Ms Cowell is an ambassador for the National Literacy Trust, a trustee for World Book Day and a founder patron of the Children’s Media Foundation. She has sold more than 11 million books worldwide in 38 languages and won numerous prizes, including the Blue Peter Book Award and the Ruth Rendell Award for Championing Literacy.
Her five picture books for younger readers, featuring Emily Brown and Stanley the rabbit, are illustrated by Neal Layton. The first book in the series, That Rabbit Belongs To Emily Brown, won the 2006 Nestlé Gold Award, was shortlisted for the BookTrust Early Years Awards and longlisted for the Kate Greenaway Medal.
The How to Train Your Dragon series has been made into three feature-length films by Dream Works, two of which have been nominated for Academy Awards. The books have also been adapted for comic books, short films, TV series, video games and an ice show.
The title of children’s laureate is managed by BookTrust, the UK’s largest children’s reading charity, and sponsored by Waterstones.
Ms Cowell said, ‘Books and reading are magic and this magic must be available to absolutely everyone. I will be a laureate who fights for books and children’s interests with passion, conviction and action. Practical magic, empathy and creative intelligence is the plan.’

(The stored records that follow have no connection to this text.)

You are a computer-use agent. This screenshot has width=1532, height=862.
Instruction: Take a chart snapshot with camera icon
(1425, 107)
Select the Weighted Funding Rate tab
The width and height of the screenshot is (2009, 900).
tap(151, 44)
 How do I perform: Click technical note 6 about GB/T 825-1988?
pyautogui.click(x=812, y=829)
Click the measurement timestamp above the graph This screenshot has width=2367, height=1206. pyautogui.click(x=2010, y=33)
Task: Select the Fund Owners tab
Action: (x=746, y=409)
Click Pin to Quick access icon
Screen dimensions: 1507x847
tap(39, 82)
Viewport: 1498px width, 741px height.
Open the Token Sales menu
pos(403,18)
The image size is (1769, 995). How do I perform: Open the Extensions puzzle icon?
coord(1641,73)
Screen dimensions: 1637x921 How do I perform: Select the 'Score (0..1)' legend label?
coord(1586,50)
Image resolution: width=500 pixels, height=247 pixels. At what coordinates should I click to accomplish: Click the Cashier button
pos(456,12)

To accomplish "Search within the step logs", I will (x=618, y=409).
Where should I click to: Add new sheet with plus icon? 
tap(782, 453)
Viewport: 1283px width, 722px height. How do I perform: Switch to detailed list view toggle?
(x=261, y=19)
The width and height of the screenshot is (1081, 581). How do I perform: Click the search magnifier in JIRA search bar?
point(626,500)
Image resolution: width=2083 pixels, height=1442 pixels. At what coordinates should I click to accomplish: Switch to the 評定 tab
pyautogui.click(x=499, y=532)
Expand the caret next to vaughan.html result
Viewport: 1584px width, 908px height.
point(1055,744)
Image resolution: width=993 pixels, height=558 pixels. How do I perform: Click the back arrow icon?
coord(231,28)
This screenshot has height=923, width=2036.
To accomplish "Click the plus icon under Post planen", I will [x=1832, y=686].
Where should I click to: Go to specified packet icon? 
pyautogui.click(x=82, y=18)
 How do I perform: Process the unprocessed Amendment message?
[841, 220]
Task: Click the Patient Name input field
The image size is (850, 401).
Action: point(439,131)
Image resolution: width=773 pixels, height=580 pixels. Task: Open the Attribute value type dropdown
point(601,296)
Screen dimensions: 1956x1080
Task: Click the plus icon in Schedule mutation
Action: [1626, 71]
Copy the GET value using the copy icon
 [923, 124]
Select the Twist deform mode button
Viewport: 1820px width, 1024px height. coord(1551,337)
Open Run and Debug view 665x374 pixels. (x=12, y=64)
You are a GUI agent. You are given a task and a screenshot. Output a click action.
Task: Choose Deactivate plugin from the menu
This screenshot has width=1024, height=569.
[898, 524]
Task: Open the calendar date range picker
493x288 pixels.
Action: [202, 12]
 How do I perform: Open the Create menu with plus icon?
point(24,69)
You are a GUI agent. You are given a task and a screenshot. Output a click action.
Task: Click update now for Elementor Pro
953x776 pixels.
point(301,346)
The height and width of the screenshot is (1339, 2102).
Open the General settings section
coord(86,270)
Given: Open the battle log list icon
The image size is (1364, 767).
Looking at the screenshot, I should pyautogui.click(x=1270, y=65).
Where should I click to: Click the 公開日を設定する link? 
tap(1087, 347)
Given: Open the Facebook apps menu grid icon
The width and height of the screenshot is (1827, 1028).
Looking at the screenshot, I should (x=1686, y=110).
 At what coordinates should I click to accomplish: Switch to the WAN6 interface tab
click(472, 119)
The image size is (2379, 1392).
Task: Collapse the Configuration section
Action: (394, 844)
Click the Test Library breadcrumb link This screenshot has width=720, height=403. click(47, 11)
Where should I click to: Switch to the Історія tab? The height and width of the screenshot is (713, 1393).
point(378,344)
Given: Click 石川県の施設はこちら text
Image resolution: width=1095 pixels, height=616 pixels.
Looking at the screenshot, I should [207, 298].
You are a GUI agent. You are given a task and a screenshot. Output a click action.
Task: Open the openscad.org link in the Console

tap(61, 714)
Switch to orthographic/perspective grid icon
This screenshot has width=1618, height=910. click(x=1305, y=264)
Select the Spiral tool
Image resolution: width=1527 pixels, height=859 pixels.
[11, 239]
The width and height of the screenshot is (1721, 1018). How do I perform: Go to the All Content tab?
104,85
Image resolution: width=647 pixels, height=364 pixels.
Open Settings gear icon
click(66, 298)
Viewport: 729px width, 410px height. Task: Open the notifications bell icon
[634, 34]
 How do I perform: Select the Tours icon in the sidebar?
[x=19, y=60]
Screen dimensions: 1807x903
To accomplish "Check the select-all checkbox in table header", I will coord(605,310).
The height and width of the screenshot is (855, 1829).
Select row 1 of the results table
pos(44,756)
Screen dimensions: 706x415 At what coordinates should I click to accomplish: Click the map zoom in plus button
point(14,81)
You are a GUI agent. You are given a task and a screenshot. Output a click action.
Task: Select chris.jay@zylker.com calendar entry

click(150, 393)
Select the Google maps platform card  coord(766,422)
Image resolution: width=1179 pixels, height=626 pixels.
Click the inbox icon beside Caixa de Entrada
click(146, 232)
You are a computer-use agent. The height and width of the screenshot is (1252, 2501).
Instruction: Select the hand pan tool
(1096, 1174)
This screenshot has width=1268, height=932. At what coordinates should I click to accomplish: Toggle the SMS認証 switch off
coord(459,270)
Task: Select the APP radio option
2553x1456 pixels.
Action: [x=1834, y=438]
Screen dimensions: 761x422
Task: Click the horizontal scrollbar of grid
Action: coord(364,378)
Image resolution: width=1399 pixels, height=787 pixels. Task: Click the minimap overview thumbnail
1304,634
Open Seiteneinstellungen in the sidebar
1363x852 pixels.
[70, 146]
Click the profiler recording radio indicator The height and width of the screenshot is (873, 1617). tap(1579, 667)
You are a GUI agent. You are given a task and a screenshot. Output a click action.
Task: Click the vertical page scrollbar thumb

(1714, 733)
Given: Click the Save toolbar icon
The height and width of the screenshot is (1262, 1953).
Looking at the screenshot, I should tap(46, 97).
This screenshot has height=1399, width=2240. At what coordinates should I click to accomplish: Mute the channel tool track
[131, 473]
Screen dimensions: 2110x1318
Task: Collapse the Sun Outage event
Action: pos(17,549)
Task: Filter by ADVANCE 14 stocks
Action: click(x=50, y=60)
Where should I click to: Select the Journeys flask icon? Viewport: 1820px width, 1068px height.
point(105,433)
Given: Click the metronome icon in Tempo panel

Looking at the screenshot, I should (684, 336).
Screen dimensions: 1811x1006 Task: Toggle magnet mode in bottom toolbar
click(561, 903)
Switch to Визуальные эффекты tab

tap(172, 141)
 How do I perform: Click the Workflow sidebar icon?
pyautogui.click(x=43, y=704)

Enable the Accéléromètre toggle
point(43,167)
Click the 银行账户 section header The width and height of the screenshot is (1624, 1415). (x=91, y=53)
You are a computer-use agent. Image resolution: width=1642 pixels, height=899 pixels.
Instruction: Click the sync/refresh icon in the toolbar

Kate Edwards, chair of the children’s laureate 2019-21 judging panel, said, ‘Cressida Cowell’s impressive canon of work, with broad reach and appeal, coupled with her impassioned advocacy for the right of every child to enjoy a childhood rich in storytelling, cemented our choice for the next Waterstones children’s laureate.’
CHILDREN’S LAUREATE: 20TH ANNIVERSARY
This year marks the 20th anniversary of the role of children’s laureate, created by poet laureate Ted Hughes and author Michael Morpurgo to be awarded once every two years to an eminent children’s author or illustrator who has displayed outstanding achievement in their field.
The role of the children’s laureate is to get children excited about books, reading, writing and drawing. Each laureate focuses on their own particular themes, which in the past have included poetry, storytelling, books for disabled readers and drama.
The ten former children’s laureates are:
- Quentin Blake (1999–2001)
- Anne Fine (2001–2003)
- Michael Morpurgo (2003–2005)
- Jacqueline Wilson(2005–2007)
- Michael Rosen (2007–2009)
- Anthony Browne (2009–2011)
- Julia Donaldson(2011–2013)
- Malorie Blackman (2013–2015)
- Chris Riddell(2015–2017)
- Lauren Child (2017–2019)
All ten will take part in a series of special events run by BookTrust to mark the anniversary of the award, and have contributed to a new book, Flights of Fancy, with stories, poems and pictures to encourage children’s creativity.
Poet laureate Carol Ann Duffy commented, ‘I’m so glad that for almost 20 years, the children of the UK have grown up alongside the institution that is the “children’s laureate”. An ambassador for reading, they are adventurers digging up and sharing the glittering treasure to be found in books. These authors and illustrators speak to, and for, every child.’